Mai-juin 1870 : Arrestation de plus de 150 internationalistes en France, sur ordre du ministre Emile Olivier, apeuré par les rumeurs d’insurrection. Le procès qui s’ouvre le 22 juin sert de tribune. L’Internationale est déclarée dissoute le 8 juillet.

4 septembre  : Après la défaite de Sedan, la République est proclamée.

26 mars 1871  : Élection de la Commune de Paris. Sur 80 membres élus, 23 sont membres de l’Internationale, qui est pourtant totalement désorganisée depuis la guerre.

30 mai  : Adresse du Conseil général de l’Internationale sur la guerre civile en France, rédigée par Marx.

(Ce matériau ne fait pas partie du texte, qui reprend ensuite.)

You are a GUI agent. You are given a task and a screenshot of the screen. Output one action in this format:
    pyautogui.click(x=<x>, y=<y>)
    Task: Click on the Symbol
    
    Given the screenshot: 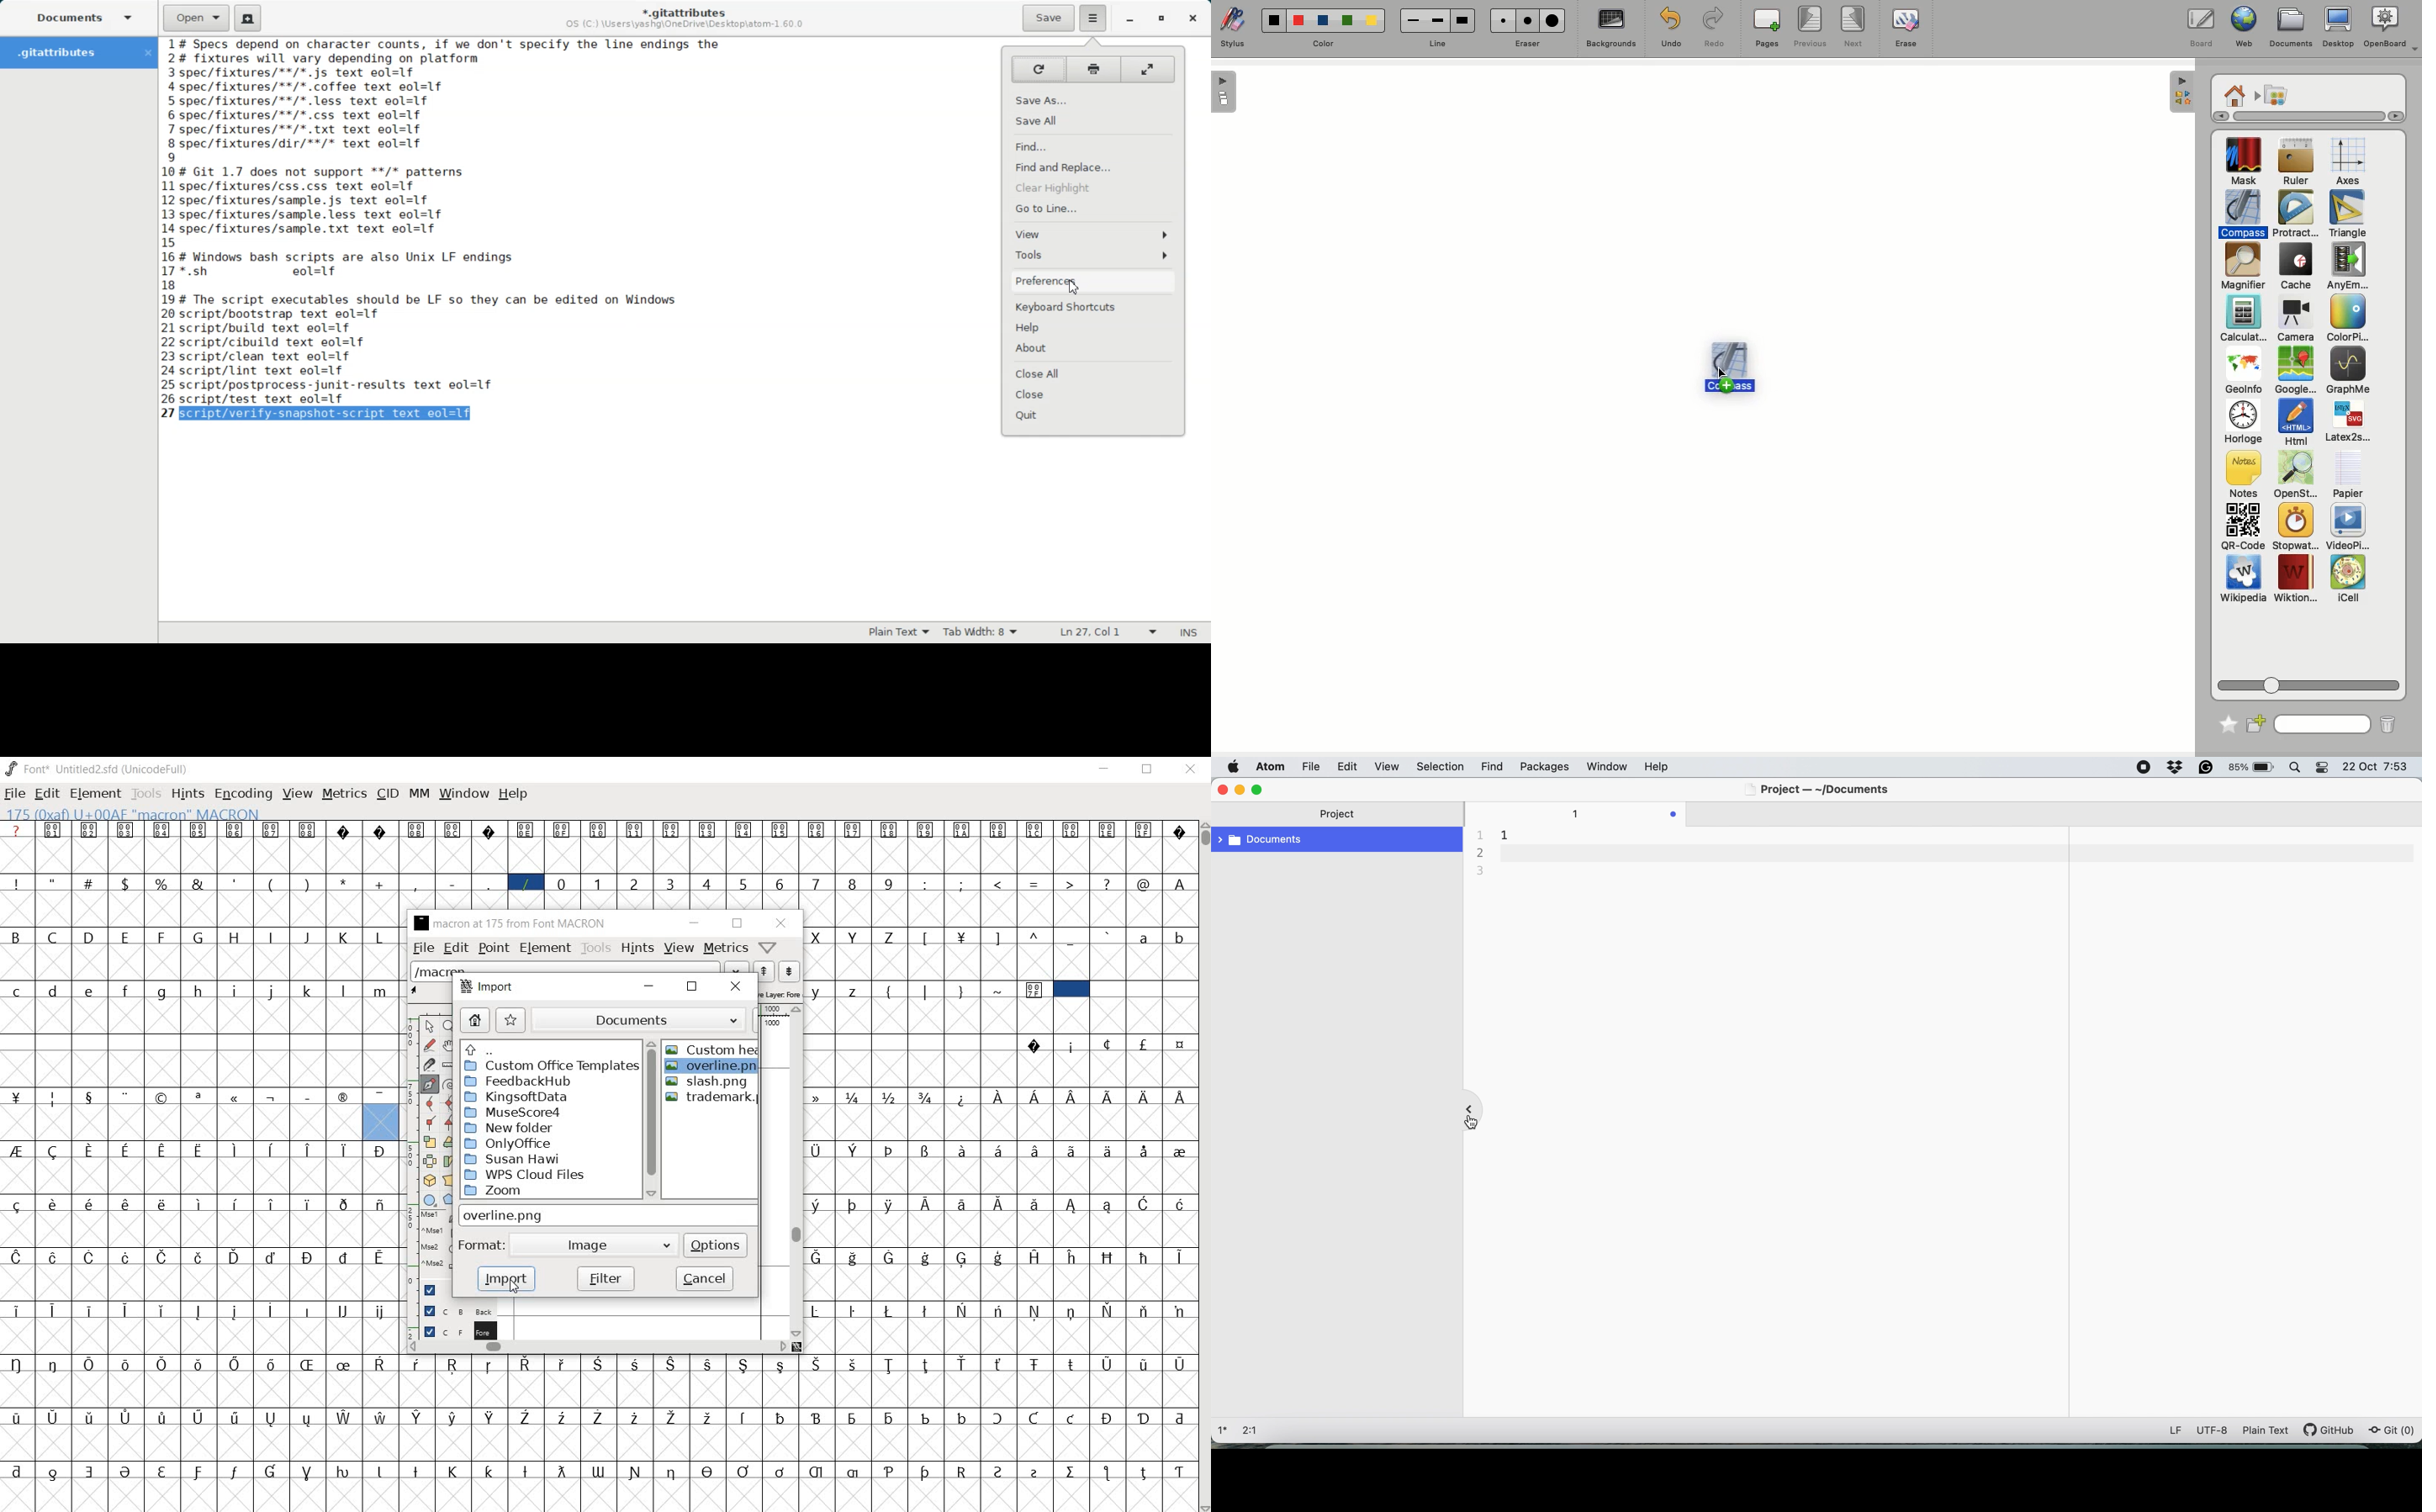 What is the action you would take?
    pyautogui.click(x=237, y=1471)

17-23 septembre  : Conférence de Londres en remplacement du congrès rendu impossible par la répression des révolutionnaires dans de nombreux pays après la Commune. Adoption de la résolution IX qui proclame que « le prolétariat ne peut agir comme classe qu’en se constituant lui-même en parti politique distinct ».

22 novembre  : Au congrès de Sonvilier, les sections du Jura, proches de Bakounine, critiquent la conférence de Londres et son virage centralisateur.

La lente agonie

14 mars 1872 : En France, la Loi Dufaure interdit l’Internationale.

4 août  : Congrès fondateur la Fédération italienne de l’Internationale à Rimini qui rompt avec le Conseil général.

2-7 septembre  : Ve congrès de l’AIT tenu à La Haye, auquel assistent Marx et Engels. Exclusion de Bakounine et de James Guillaume pour la formation d’une société secrète au sein de l’AIT. Le Conseil général est transféré à New York, loin des luttes d’influence européennes.

Du 15-16 sept  : Congrès de Saint-Imier de la tendance fédéraliste, dite aussi anti-autoritaire.

1er-6 septembre 1873  : congrès de l’AIT fédéraliste à Genève, pour tenter de rassembler toutes les fédérations favorables à l’autonomie (socialistes, étatistes, réformistes…)

7-13 septembre  : fiasco du congrès de l’AIT centraliste à Genève, sans aucun représentant du conseil général.

25 septembre : Bakounine se retire de la scène politique.

15 juillet 1876 : dernier congrès de l’AIT centraliste à Philadelphie, sans aucun délégué européen. Dissolution du conseil général.

6-7 septembre 1877 : dernier congrès de l’AIT fédéraliste à Verviers. Séparation des anarchistes et des légalistes.

14-20 juillet 1881 : Dernière tentative anarchiste pour réactiver l’AIT à Londres. Mais la ligne insurrectionnaliste qui l’emporte ne préconise pas la reconstitution d’une organisation internationale.